(TASK BRIEF):
What is the number of lines in these records with "JORNADA" in them? Answer with that number only.

[RECORDS FOR THE EXERCISE Boundary: Start]

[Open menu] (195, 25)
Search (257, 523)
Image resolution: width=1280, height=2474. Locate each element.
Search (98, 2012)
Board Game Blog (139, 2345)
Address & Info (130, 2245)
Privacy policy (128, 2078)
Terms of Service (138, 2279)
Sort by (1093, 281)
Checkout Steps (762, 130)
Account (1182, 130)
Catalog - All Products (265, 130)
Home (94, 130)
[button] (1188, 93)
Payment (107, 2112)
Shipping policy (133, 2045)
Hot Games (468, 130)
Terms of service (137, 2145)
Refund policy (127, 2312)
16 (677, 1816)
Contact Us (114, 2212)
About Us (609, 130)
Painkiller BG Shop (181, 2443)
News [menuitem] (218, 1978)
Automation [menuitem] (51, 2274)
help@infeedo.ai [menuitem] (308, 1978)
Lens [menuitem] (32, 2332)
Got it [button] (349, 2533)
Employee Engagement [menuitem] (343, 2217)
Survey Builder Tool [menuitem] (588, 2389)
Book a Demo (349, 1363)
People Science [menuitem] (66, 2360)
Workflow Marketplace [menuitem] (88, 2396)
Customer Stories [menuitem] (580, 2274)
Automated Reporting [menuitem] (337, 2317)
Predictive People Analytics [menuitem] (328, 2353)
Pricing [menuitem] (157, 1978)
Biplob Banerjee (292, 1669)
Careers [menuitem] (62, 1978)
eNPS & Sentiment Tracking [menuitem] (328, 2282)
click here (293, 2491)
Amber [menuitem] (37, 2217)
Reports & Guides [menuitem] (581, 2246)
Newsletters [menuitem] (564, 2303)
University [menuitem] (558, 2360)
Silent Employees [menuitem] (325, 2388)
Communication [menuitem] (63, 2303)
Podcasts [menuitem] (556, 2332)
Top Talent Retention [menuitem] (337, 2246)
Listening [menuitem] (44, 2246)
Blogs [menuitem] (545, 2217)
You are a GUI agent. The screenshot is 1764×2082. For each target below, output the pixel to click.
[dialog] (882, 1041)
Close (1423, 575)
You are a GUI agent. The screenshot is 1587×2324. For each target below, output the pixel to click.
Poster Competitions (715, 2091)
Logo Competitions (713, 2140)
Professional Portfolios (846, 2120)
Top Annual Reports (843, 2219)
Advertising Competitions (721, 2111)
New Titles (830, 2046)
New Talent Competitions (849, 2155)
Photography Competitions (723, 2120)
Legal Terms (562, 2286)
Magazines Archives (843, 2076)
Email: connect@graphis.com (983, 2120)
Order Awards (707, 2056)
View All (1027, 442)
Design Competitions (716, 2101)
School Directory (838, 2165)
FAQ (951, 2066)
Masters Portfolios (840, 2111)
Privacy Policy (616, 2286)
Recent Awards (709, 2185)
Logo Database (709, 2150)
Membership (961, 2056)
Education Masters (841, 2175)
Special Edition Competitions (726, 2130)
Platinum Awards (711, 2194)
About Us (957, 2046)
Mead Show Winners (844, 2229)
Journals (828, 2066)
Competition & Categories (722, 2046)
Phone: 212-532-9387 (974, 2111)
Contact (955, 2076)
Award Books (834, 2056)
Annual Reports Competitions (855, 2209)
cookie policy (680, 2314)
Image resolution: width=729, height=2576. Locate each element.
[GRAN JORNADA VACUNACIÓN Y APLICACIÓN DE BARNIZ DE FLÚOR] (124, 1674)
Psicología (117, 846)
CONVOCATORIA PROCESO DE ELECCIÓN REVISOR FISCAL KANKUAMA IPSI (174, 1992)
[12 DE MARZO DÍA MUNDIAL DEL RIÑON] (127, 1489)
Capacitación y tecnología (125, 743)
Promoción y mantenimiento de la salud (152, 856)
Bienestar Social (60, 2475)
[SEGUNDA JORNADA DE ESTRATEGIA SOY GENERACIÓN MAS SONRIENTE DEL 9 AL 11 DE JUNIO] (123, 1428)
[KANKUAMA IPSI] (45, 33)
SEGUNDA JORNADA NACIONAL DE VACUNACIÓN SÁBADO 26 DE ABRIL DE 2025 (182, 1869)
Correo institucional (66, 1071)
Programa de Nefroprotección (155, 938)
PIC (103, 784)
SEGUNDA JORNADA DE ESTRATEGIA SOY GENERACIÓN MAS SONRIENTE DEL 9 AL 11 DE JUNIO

[RECORDS FOR THE EXERCISE Boundary: End]

(RESPONSE BOX):
4